WHAT YOU ARE ASKED TO DO
Revise the records below by replacing every occurrence of "GUI agent" with "screen agent", leaving everything else unchanged.

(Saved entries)
—————

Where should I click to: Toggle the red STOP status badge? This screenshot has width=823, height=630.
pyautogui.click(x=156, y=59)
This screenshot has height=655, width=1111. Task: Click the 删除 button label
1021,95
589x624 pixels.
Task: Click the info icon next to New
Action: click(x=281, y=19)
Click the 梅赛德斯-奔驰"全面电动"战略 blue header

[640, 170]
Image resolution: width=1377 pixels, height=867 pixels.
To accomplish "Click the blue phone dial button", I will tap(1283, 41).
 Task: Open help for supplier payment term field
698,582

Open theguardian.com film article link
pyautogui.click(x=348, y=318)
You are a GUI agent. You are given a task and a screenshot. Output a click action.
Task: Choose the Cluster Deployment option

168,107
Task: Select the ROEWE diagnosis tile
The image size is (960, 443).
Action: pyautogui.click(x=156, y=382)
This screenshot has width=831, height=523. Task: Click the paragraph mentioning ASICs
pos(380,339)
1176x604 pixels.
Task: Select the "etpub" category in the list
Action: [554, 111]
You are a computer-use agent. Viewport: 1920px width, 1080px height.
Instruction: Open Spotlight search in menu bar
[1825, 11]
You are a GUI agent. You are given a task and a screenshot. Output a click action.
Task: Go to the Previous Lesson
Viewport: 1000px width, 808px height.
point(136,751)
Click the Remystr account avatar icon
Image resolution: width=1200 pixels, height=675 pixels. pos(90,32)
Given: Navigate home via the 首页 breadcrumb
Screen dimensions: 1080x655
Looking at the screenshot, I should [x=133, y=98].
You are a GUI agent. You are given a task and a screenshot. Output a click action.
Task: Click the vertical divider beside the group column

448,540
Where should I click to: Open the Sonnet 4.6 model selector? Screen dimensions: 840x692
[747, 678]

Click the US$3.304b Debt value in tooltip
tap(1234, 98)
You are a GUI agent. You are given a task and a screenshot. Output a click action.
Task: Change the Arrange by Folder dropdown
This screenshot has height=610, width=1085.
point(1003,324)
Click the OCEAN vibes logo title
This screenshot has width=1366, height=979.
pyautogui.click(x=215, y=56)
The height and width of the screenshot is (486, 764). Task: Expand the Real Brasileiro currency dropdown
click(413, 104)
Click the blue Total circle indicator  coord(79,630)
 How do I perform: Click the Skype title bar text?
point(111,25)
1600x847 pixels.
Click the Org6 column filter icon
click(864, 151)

—————

RESULT OF THIS EXERCISE
Where should I click to: Toggle the red STOP status badge? This screenshot has width=823, height=630.
pyautogui.click(x=156, y=59)
This screenshot has height=655, width=1111. Task: Click the 删除 button label
1021,95
589x624 pixels.
Task: Click the info icon next to New
Action: click(x=281, y=19)
Click the 梅赛德斯-奔驰"全面电动"战略 blue header

[640, 170]
Image resolution: width=1377 pixels, height=867 pixels.
To accomplish "Click the blue phone dial button", I will tap(1283, 41).
 Task: Open help for supplier payment term field
698,582

Open theguardian.com film article link
pyautogui.click(x=348, y=318)
You are a screen agent. You are given a task and a screenshot. Output a click action.
Task: Choose the Cluster Deployment option

168,107
Task: Select the ROEWE diagnosis tile
The image size is (960, 443).
Action: pyautogui.click(x=156, y=382)
This screenshot has width=831, height=523. Task: Click the paragraph mentioning ASICs
pos(380,339)
1176x604 pixels.
Task: Select the "etpub" category in the list
Action: [554, 111]
You are a computer-use agent. Viewport: 1920px width, 1080px height.
Instruction: Open Spotlight search in menu bar
[1825, 11]
You are a screen agent. You are given a task and a screenshot. Output a click action.
Task: Go to the Previous Lesson
Viewport: 1000px width, 808px height.
point(136,751)
Click the Remystr account avatar icon
Image resolution: width=1200 pixels, height=675 pixels. pos(90,32)
Given: Navigate home via the 首页 breadcrumb
Screen dimensions: 1080x655
Looking at the screenshot, I should [x=133, y=98].
You are a screen agent. You are given a task and a screenshot. Output a click action.
Task: Click the vertical divider beside the group column

448,540
Where should I click to: Open the Sonnet 4.6 model selector? Screen dimensions: 840x692
[747, 678]

Click the US$3.304b Debt value in tooltip
tap(1234, 98)
You are a screen agent. You are given a task and a screenshot. Output a click action.
Task: Change the Arrange by Folder dropdown
This screenshot has height=610, width=1085.
point(1003,324)
Click the OCEAN vibes logo title
This screenshot has width=1366, height=979.
pyautogui.click(x=215, y=56)
The height and width of the screenshot is (486, 764). Task: Expand the Real Brasileiro currency dropdown
click(413, 104)
Click the blue Total circle indicator  coord(79,630)
 How do I perform: Click the Skype title bar text?
point(111,25)
1600x847 pixels.
Click the Org6 column filter icon
click(864, 151)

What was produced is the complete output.